Best type of mother. Don't take any shit from anyone. The cool mom. Can be the friend and the parent simultaneously.
by LeighaJames October 07, 2017
When that mom at the playground told me that she makes every meal from scratch and only uses only organic food, my mom-esteem really tanked for the day.
by Practical Parenting February 20, 2011
Annoying middle-upper class lady. Picks up here kids at school every day with an SUV or minivan to lug them off to some kind of sports practice. Commonly uses any combination of the v-chip,ESRB, and movie ratings to make sure her kids don't hear any "language" or see any violence. Internet is a "no-no" other than going on kid learning games websites for 45 minutes every day. If someone says "a bad word" near her kids while she is with them, she will quickly cover their ears. Her vehicle usually has a a football sticker or bumper sticker like "My Child is an Honor Student at ________ Elementary School", but no one cares if your little retard of a child is an honor student. She only let's her kids listen to kid's music, old music or Christian music. She makes sure to drive real slow as she wants to protect her "angels" who still sit in a carseat at age 10. Her husband is her source of income.
Was in the grocery, picking up a copy of CS:GO and a dumb soccer mom comes by and yells at me for buying violent games, and proceeds to the topic of terrorism. I say "fuck off" and she then shouts "DON'T USE THAT LANGUAGE NEAR MY SON!" and proceeds to cover his ears. I check out and go home.

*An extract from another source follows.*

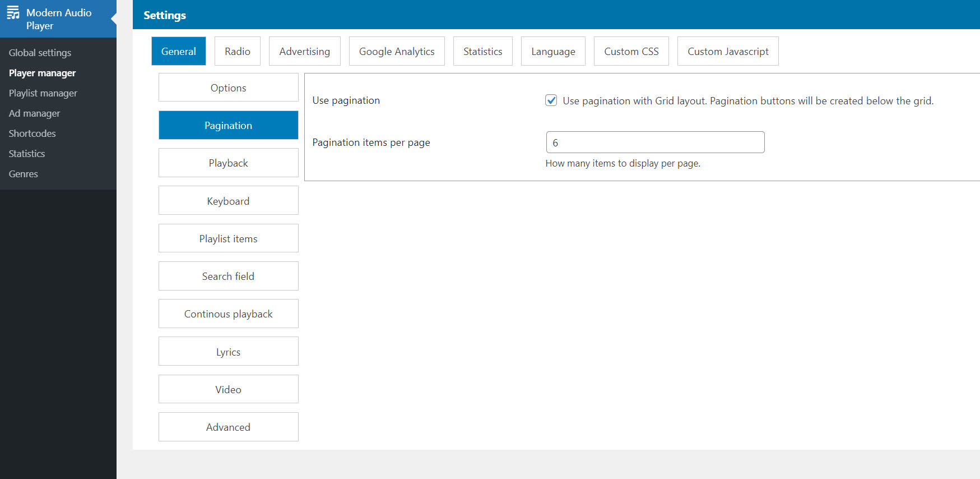This screenshot has height=479, width=980.
Task: Switch to the Language tab
Action: point(553,52)
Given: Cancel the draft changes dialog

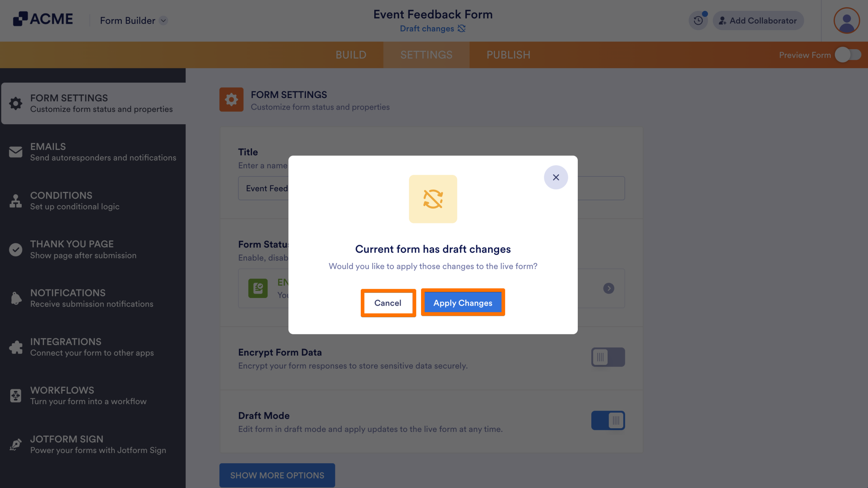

by Potatoforpresitend2025 October 18, 2016
A 47 year old mom from texas who pulls up in her black SUV, soccer moms usually push their kids to be the best little soccer star you could ever be they usually have a terrible looking pixie cut and her little girl/boy knows but they cannot tell mom cause she is gonna pull out the belt so be cautious her name is probably along the lines of Susan Barbra or Carol her loving husband is probably named David or Mitch and only wants her for her money her oldest 19 yo daughter Sarah is making on the ‘‘world cup’’ when it’s really the finals of the game cause you know he secretly is on a high dose of weed and beer from all those pubs but she loves her husband and when little Jimmy gets fruit snacks at the end of the game
by chickenpie747 June 18, 2019
Drives a van, wears sandals, blonde hair and has a kid that wears neon clothing. His name’s Brody. Only talks about Brody’s successes. Brody probably fucking sucks at soccer.